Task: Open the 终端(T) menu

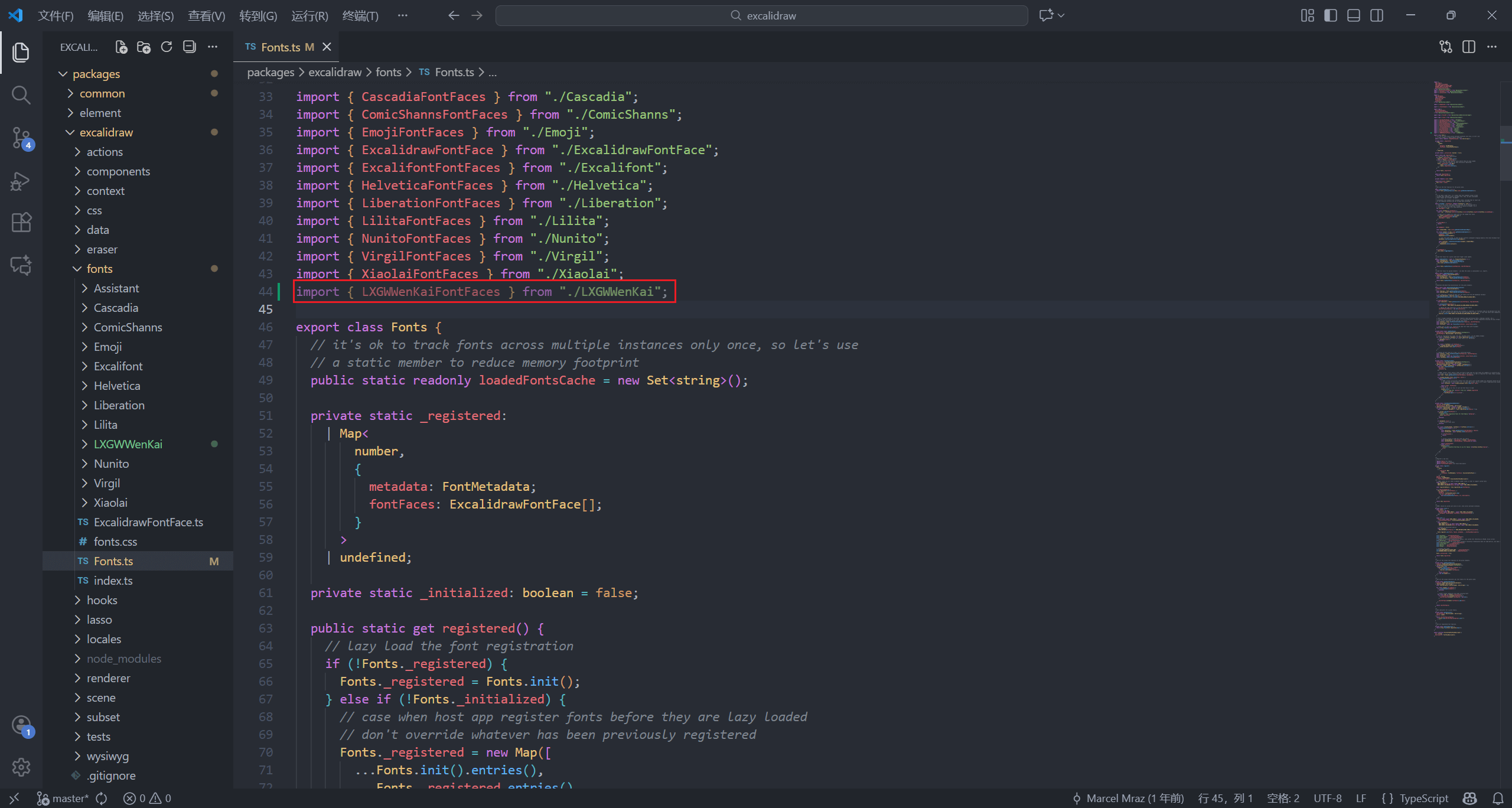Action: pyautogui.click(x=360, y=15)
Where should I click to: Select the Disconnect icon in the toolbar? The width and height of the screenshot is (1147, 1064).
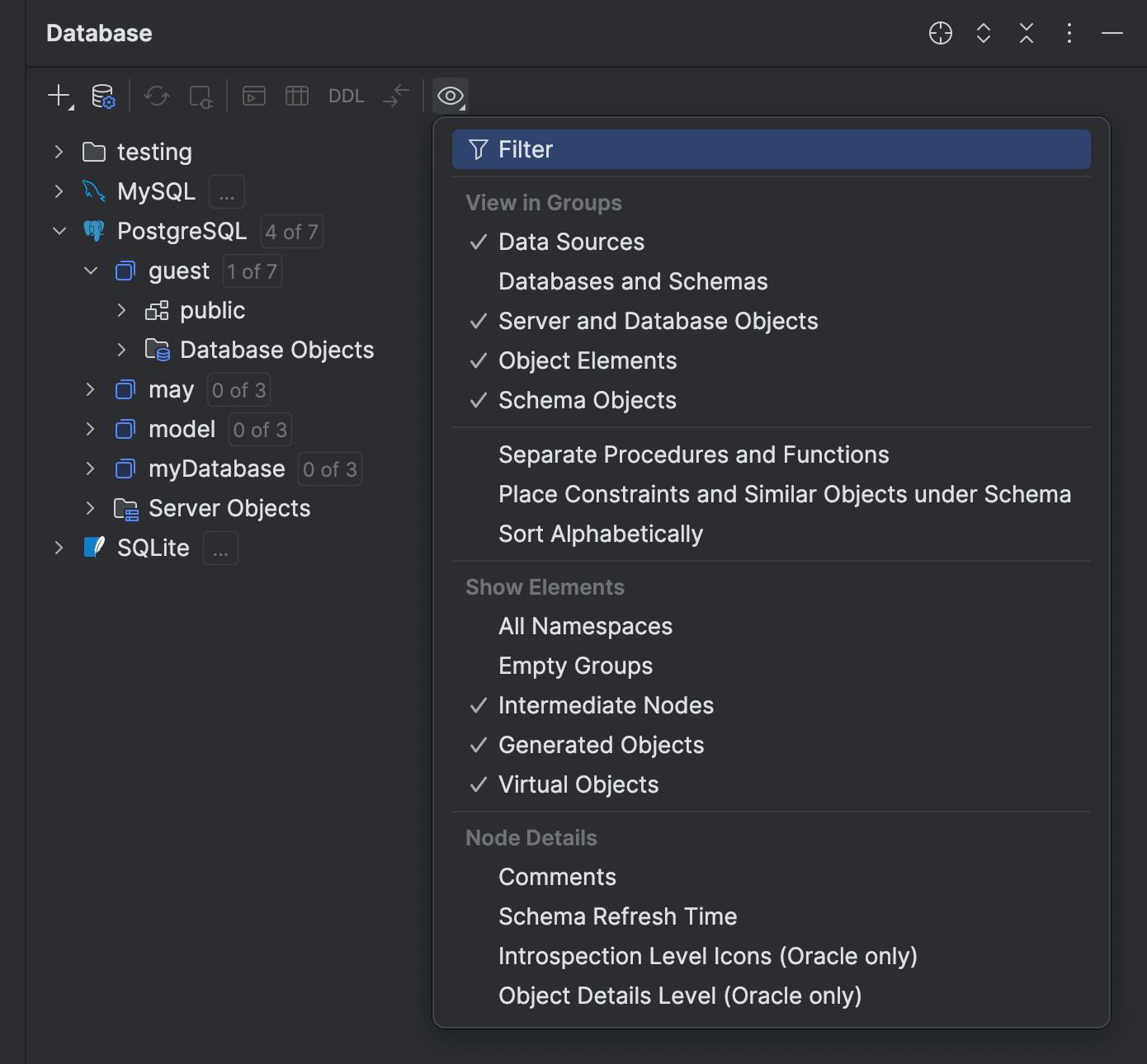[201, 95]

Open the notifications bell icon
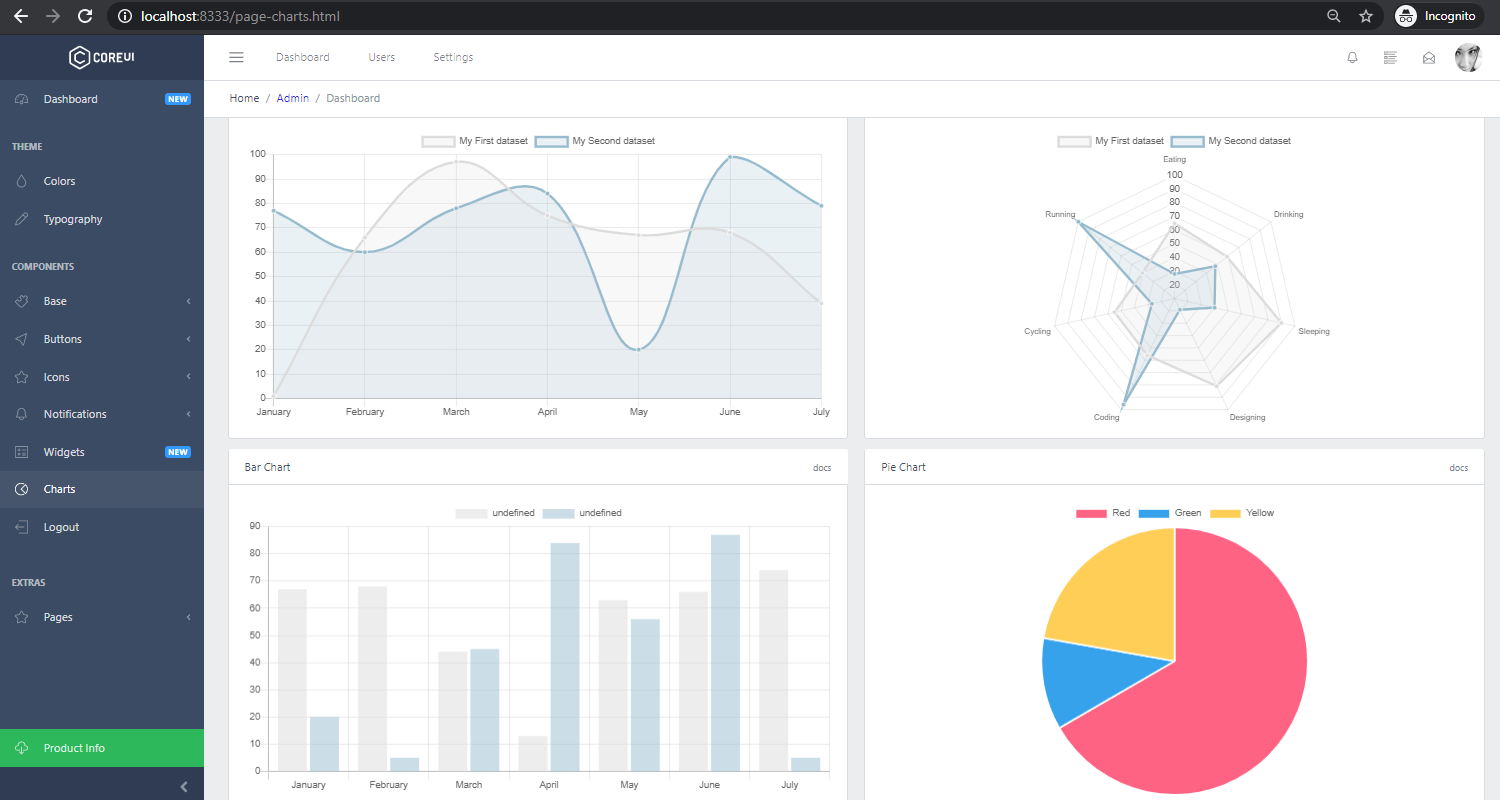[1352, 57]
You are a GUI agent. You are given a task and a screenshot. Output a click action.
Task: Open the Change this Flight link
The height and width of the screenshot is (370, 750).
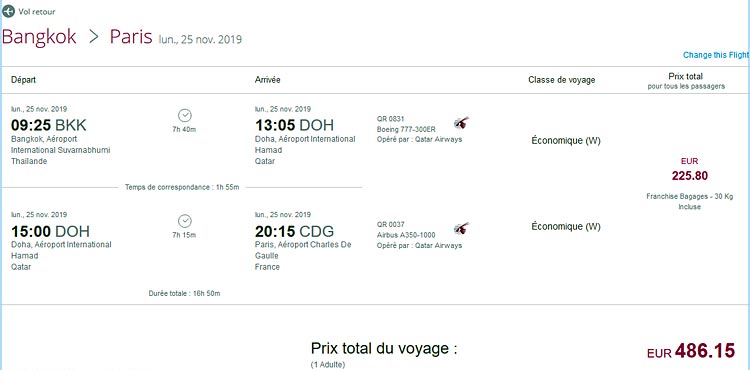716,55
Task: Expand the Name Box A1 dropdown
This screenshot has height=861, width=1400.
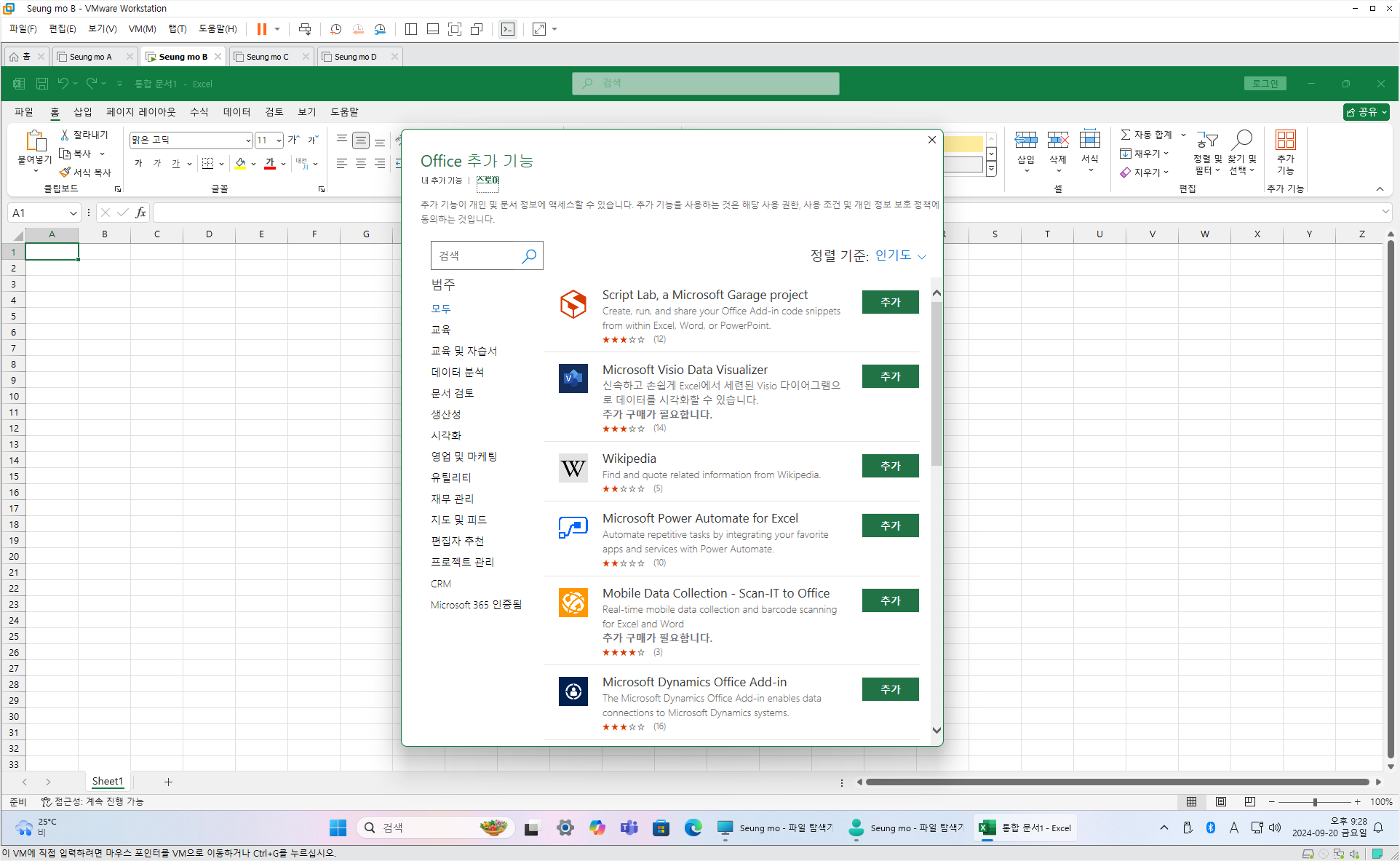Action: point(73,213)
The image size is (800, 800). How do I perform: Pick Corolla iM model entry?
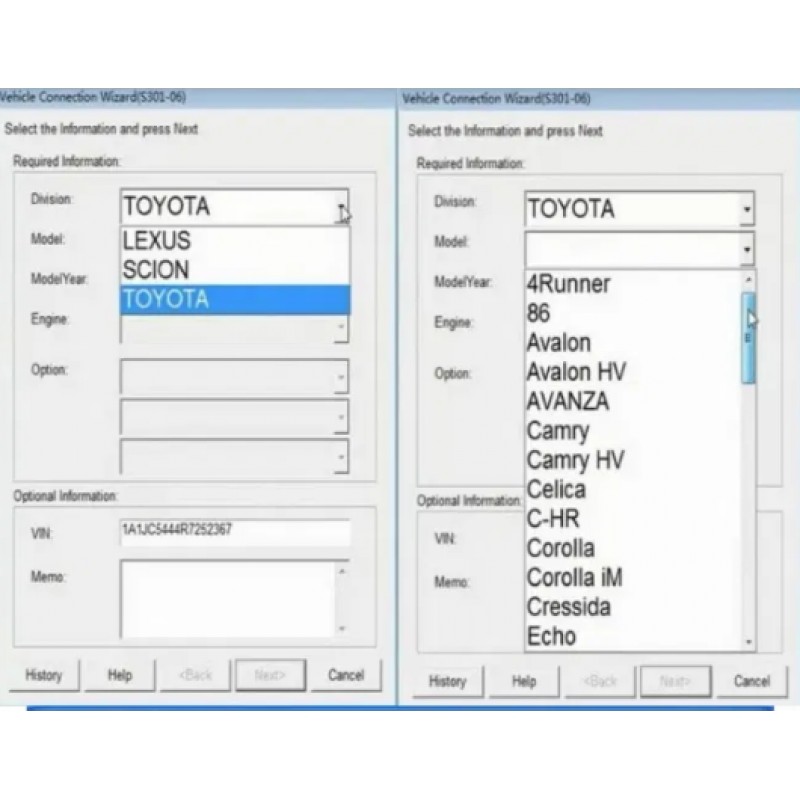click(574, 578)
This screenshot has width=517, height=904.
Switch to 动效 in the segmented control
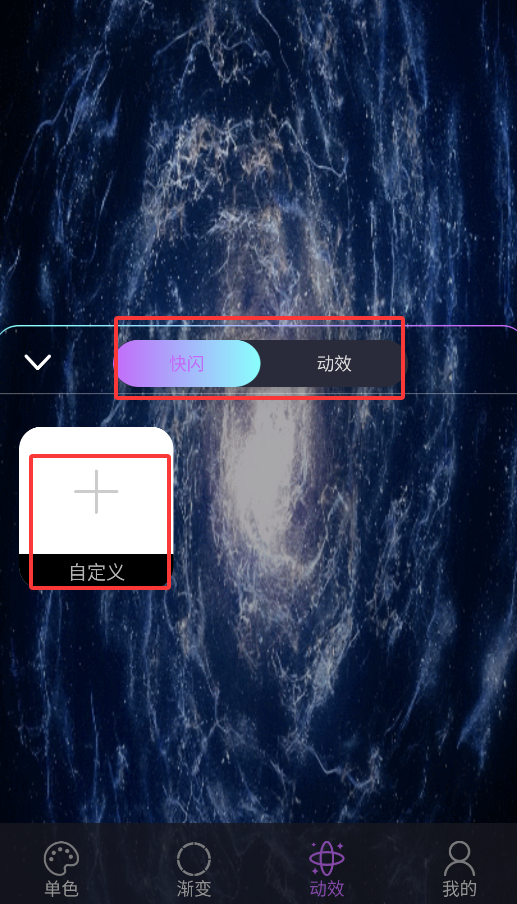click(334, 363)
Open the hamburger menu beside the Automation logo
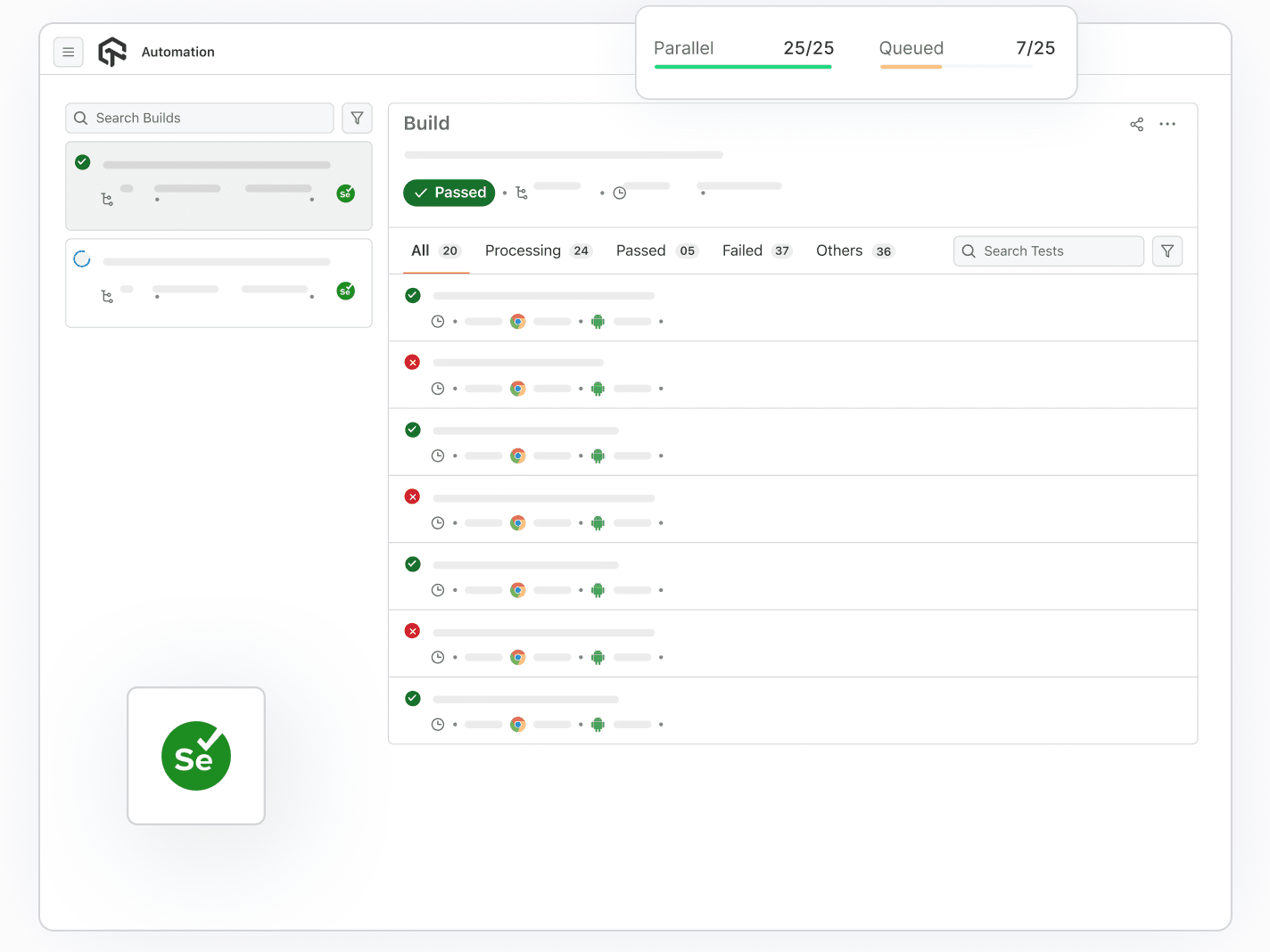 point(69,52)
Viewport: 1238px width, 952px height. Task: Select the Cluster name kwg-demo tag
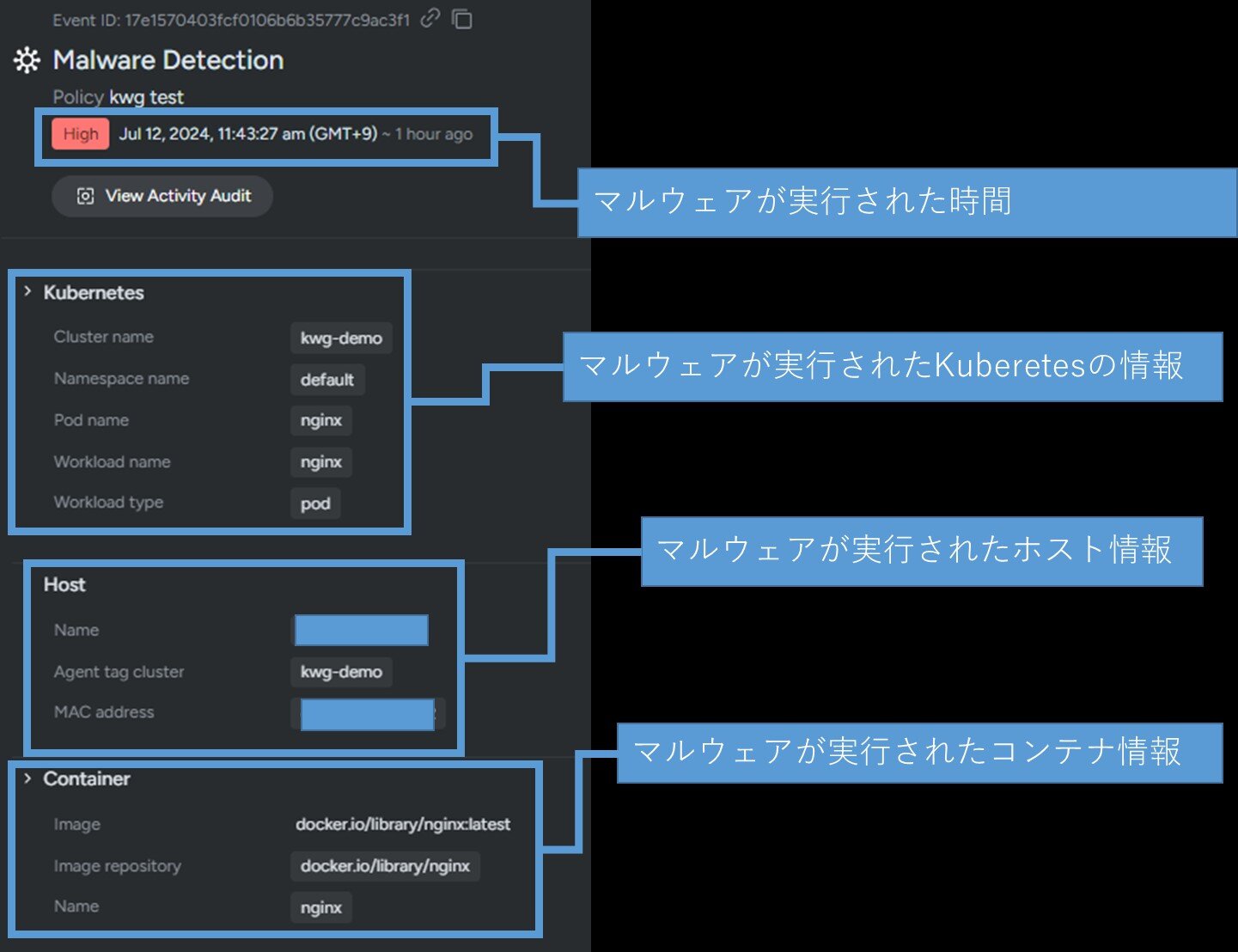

• WORK TO BE COMPLETED
Render the items from the line with "Open the notifications bell icon" up to and including the line with "Action: point(73,213)" as a two-column CSV with the headers instruction and answer, one row per item. Put each item's text and its answer in their own quoted field, replace line breaks with spaces, and omit the pictures.

• FULL RESPONSE
instruction,answer
"Open the notifications bell icon","[1352, 57]"
"You are a GUI agent. You are given a task and a screenshot. Output a click action. Task: Open the Change this Flight link The height and width of the screenshot is (370, 750).","716,55"
"Task: Expand the Name Box A1 dropdown This screenshot has height=861, width=1400.","Action: point(73,213)"